Auerbach as GM: Russell’s Final Years
In 1966, Auerbach retired and named Russell as player-coach. To make an African-American coach was fairly revolutionary at the time and he was the first of his kind. Major League Baseball didn’t have an African-American manager until Frank Robinson in 1975 and the NFL didn’t hire Art Shell until 1989 (which is fairly ridiculous when you stop and think about it). In Thomas Whalen’s “Dynasty’s End”, it is noted that hiring Russell was very controversial and that both Auerbach and Russell endured tons of questions about the issue. While Auerbach clearly did not suffer from the racist tendencies of many of the time, it’s pretty clear that he didn’t make any decisions with any idealistic motives at heart. Rather, Auerbach noted that “when a pro athlete reaches his thirties, the way Russell has, he loses some of his motivating power. He has trouble getting up for games. But as coach he won’t have that problem.”
Auerbach correctly identified that the key now was to squeeze as many title out of the aging core of Russell, Sam Jones, and Havlicek. Auerbach nabbed Bailey Howell for young seven-footer Mel Counts. Howell was turning 30 but he aged remarkably well and averaged nearly 20 ppg and 9 rpg in his first three season with the Celts. Counts would go on to have a middling career for several teams (he’s best remembered for being the recipient of playing time when the Lakers benched Wilt at the end of Game 7 of the 1968-69 Finals, which helped Russell win his final title. Mel Counts was truly the gift that kept on giving for the Celtics).
The Celtics lost to a historically good Wilt-led Sixers team in 1966-67 but would go on to upset that same team in 1967-68 and win a tenth title. In 1968-69, the Celts, running on fumes, still managed to win the final Russell title over the favored Lakers troika of Wilt, Jerry West, and Elgin Baylor. Russell and Sam Jones retired after the season and Auerbach was left to find a new star and coach and to rebuild.
The 1970s Celtics
1969-70, the first year without Russell, was a down year (34-48) and the only good player on the team really was Havlicek. But Auerbach was already re-loading. He drafted Jo Jo White with a mid-first rounder in 1969. In 1970, Auerbach then took Dave Cowens with the fourth overall pick. The core of Hondo, White, and Cowens was not on the level of the Russell teams but it was very good. Cowens was a particularly huge pick because he was an anchor at center for the rest of the decade, averaging 17.6 ppg and 13.6 rpg.

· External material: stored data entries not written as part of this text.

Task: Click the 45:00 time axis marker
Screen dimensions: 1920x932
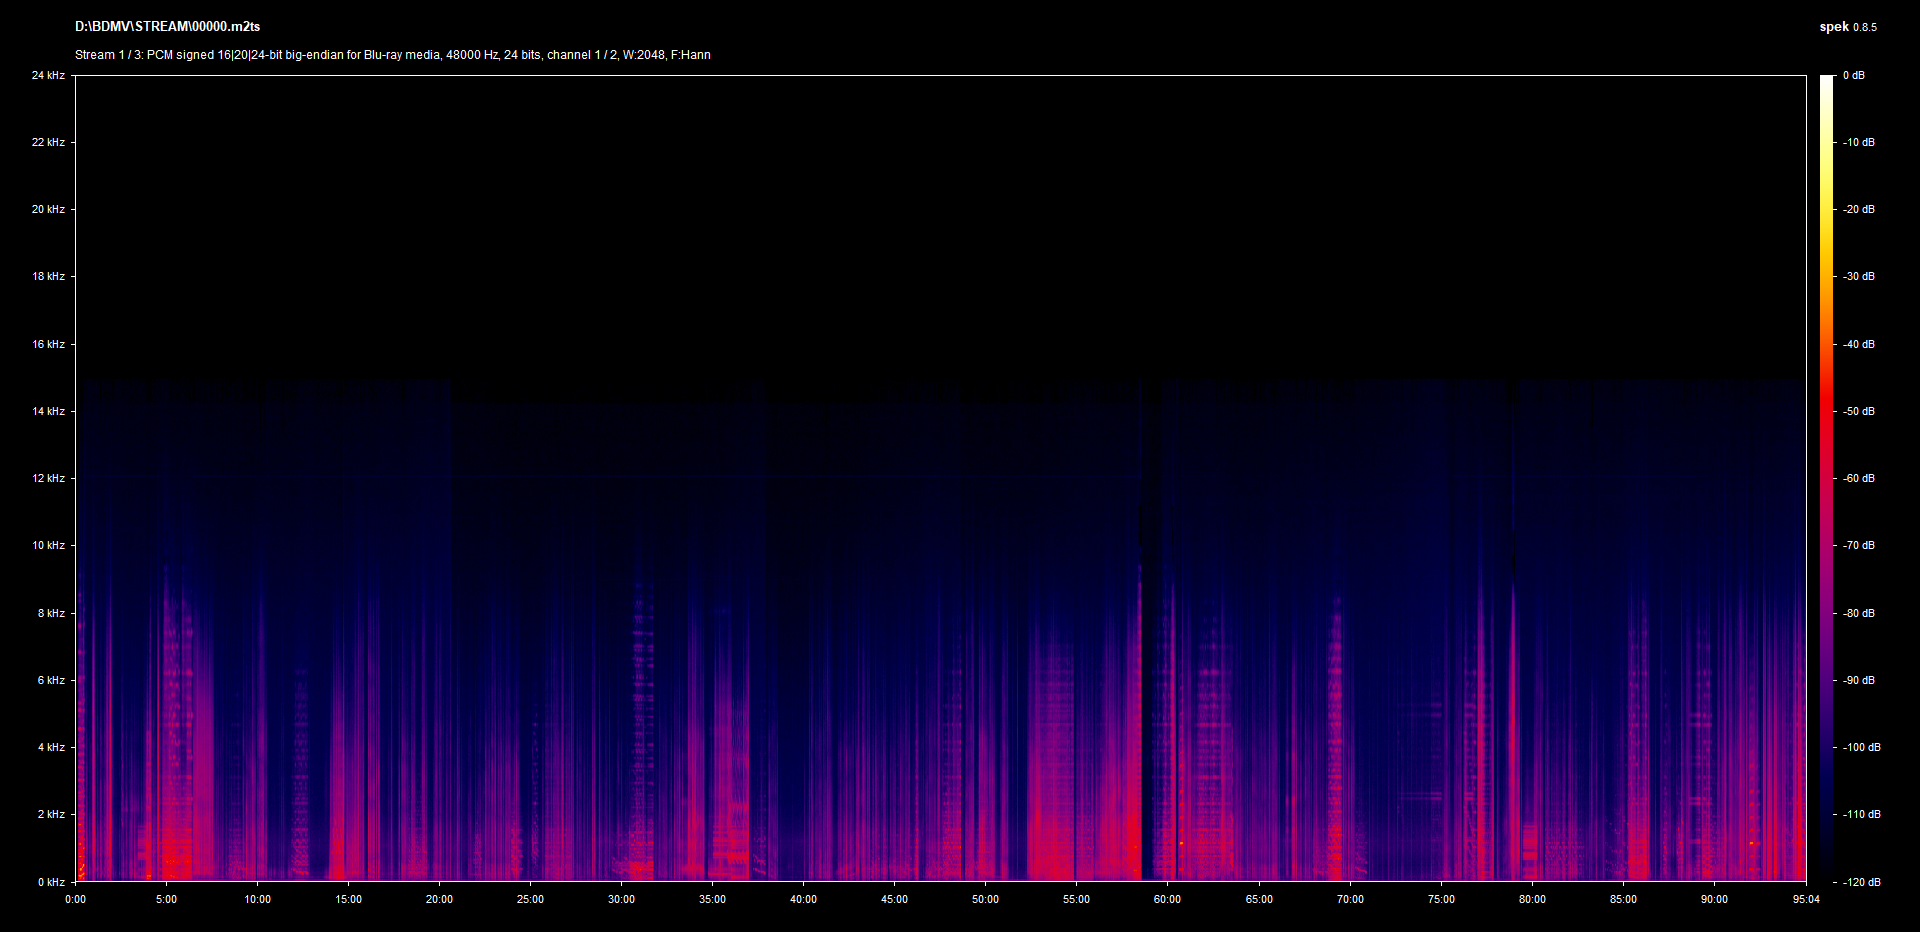Action: pos(894,899)
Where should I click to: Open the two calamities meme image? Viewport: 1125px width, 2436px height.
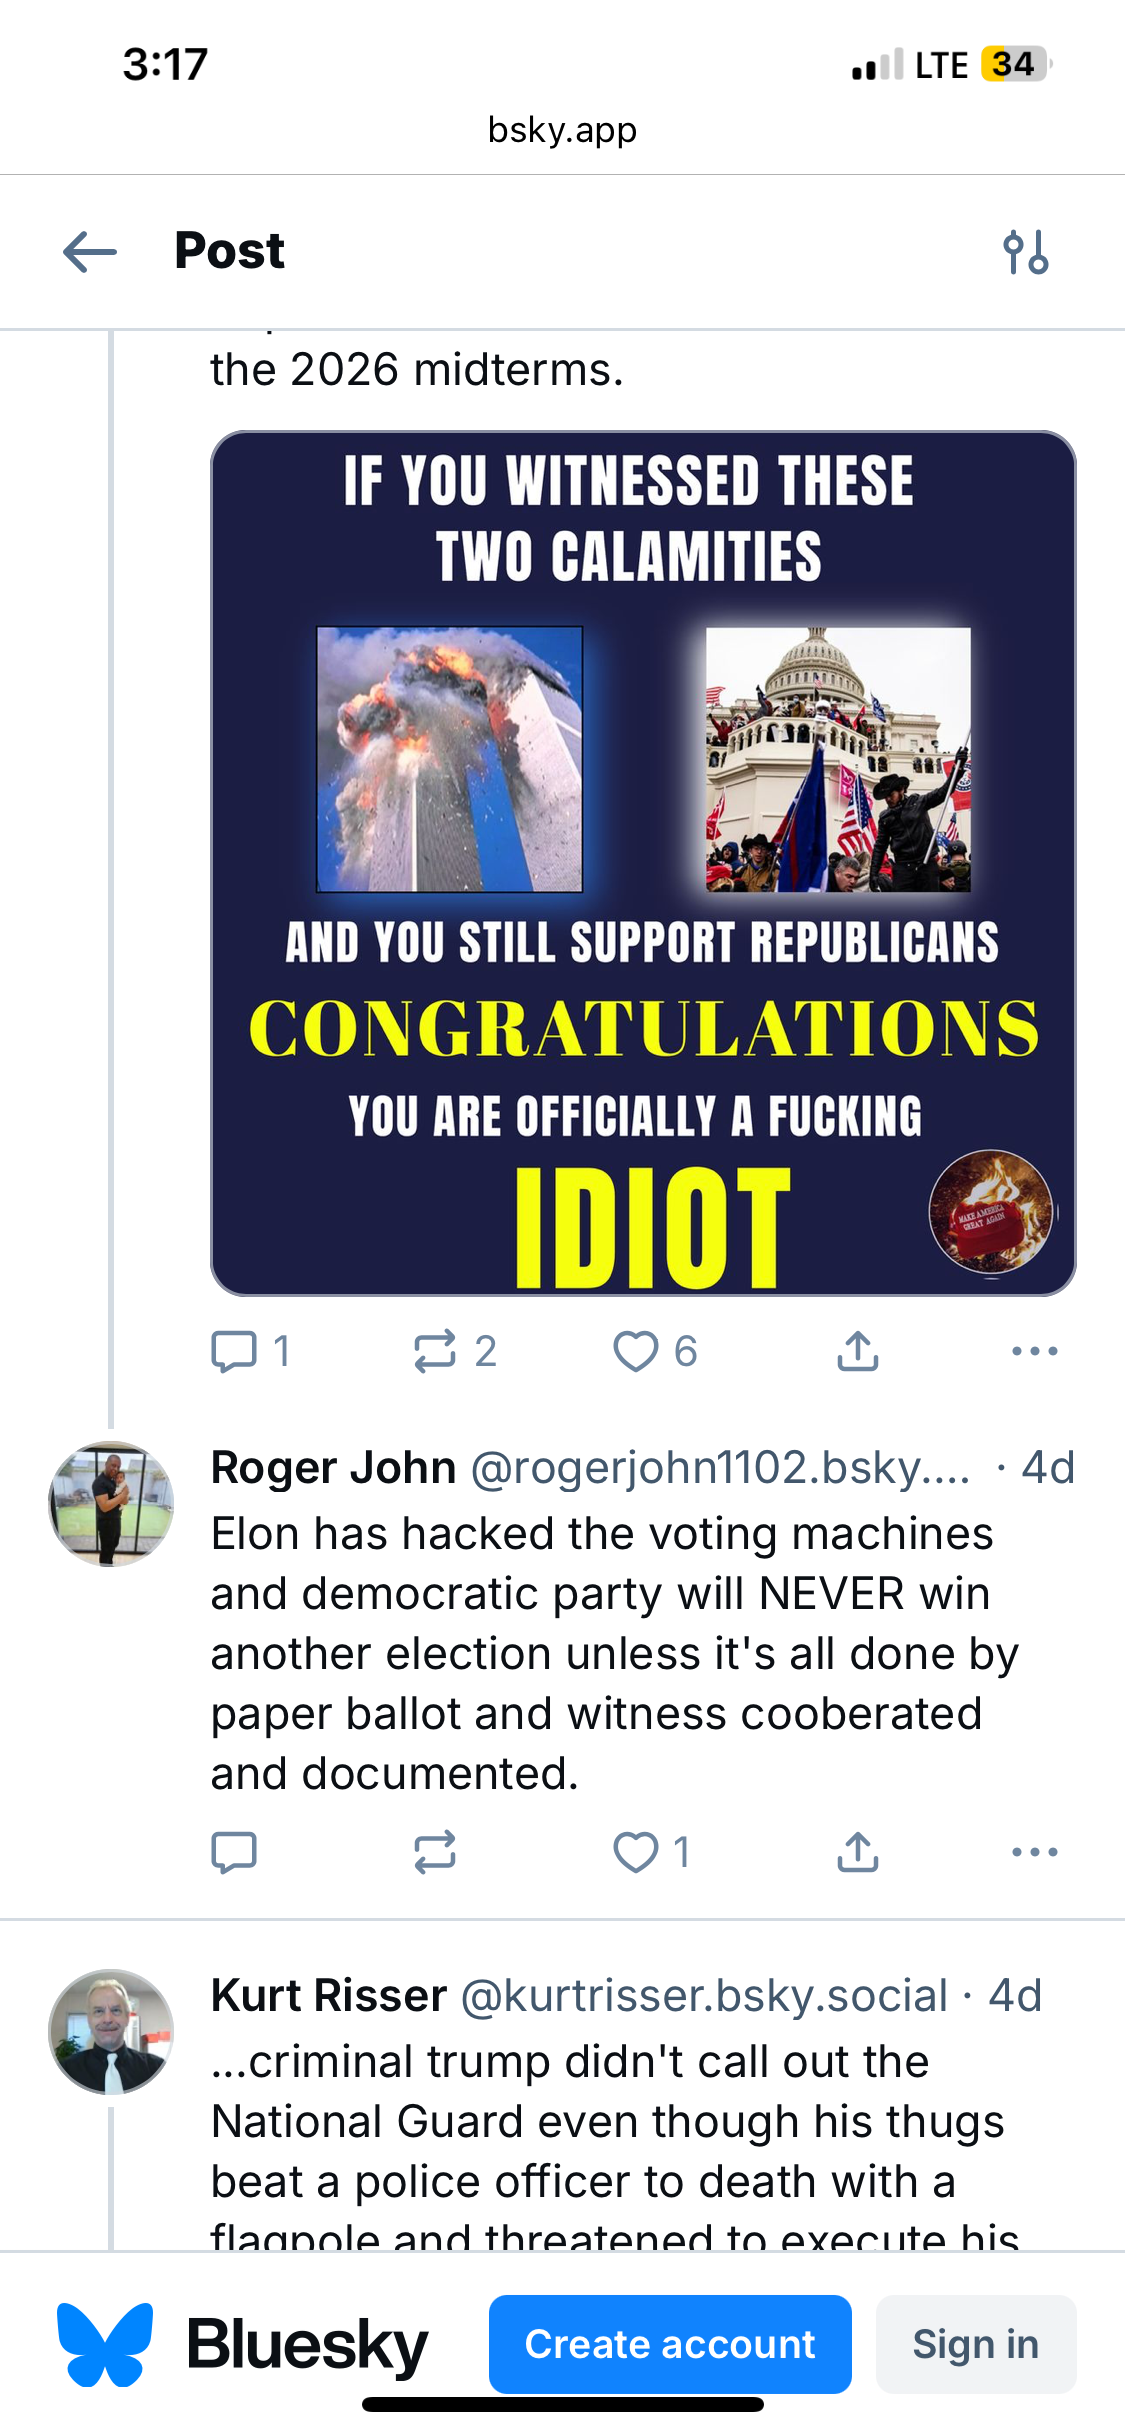point(643,863)
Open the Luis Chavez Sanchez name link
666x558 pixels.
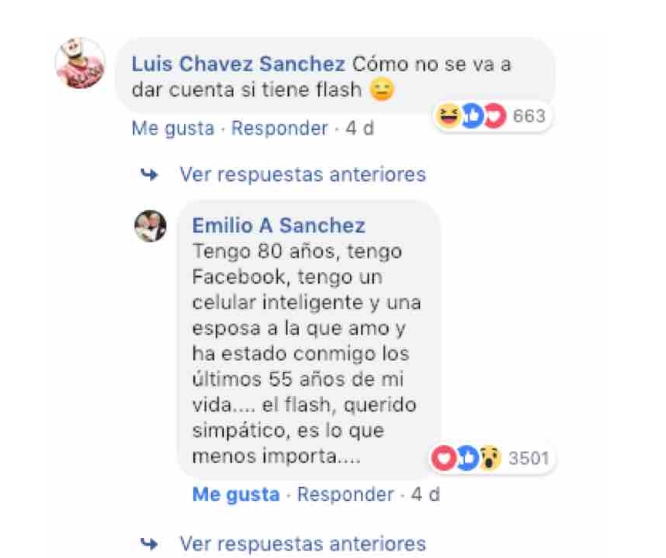[x=238, y=65]
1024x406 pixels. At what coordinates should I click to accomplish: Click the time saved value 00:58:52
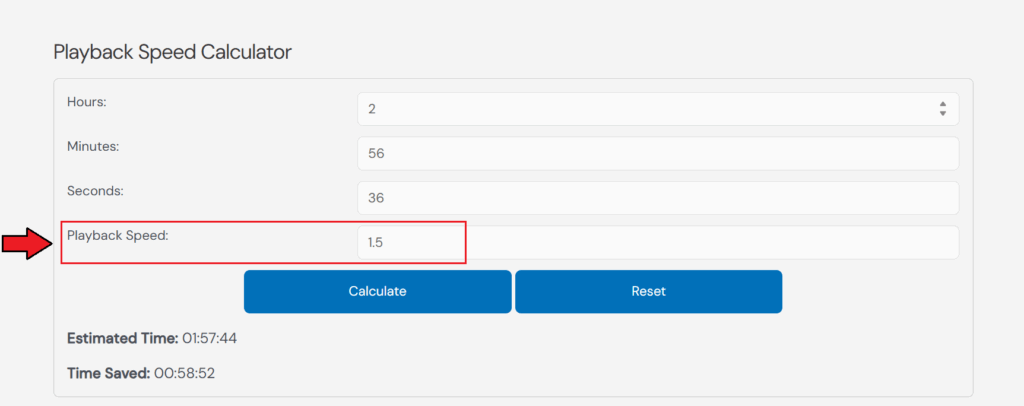[x=185, y=373]
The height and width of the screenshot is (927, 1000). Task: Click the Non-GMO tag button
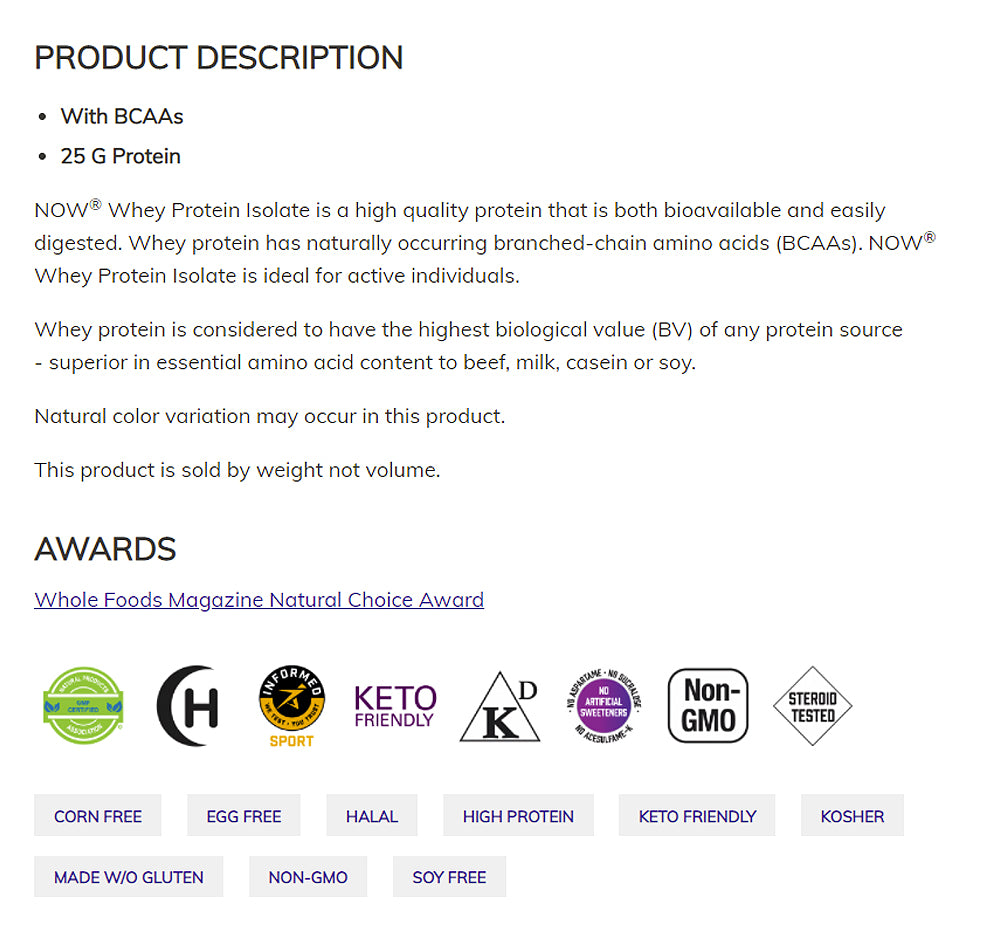(x=308, y=877)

Cowens was a straightforward pick either. At the fourth slot, it was a toss up between Cowens and fellow big man Sam Lacey, who would be taken fifth by the Royals. Lacey had a respectable career (he averaged 10.3 ppg and 9.7 for his 13 seasons and peaked at 14.2 ppg and 13.4 in 1973-74) but Cowens was clearly better (he peaked at 20.4 ppg and 14.7 rpg in 1974-75). It’s unlikely that the Celts could’ve won two titles with Lacey instead of Cowens.
The Celts immediately turned it around with the new core and went 44-38 in 1970-71. The Celts then went on a a nice five-year run where they won two titles and won an average of 59 games per year. It was a very good team but not quite as good as the Knicks of that era. They lost to the Knicks 4-1 in the 1971-72 Eastern Conference Finals. The next year, the Celts won 68-14 games (a franchise record) but they lost to the Knicks 4-3 in the Conference Finals (Havlicek hurt his shoulder and the team was down 3-1 before rallying and losing in Game 7). But in 1973-74, the Knicks (most notably Willis Reed and Jerry Lucas) had aged and the Celts were hitting their stride. They won two of the next three titles before it began to erode.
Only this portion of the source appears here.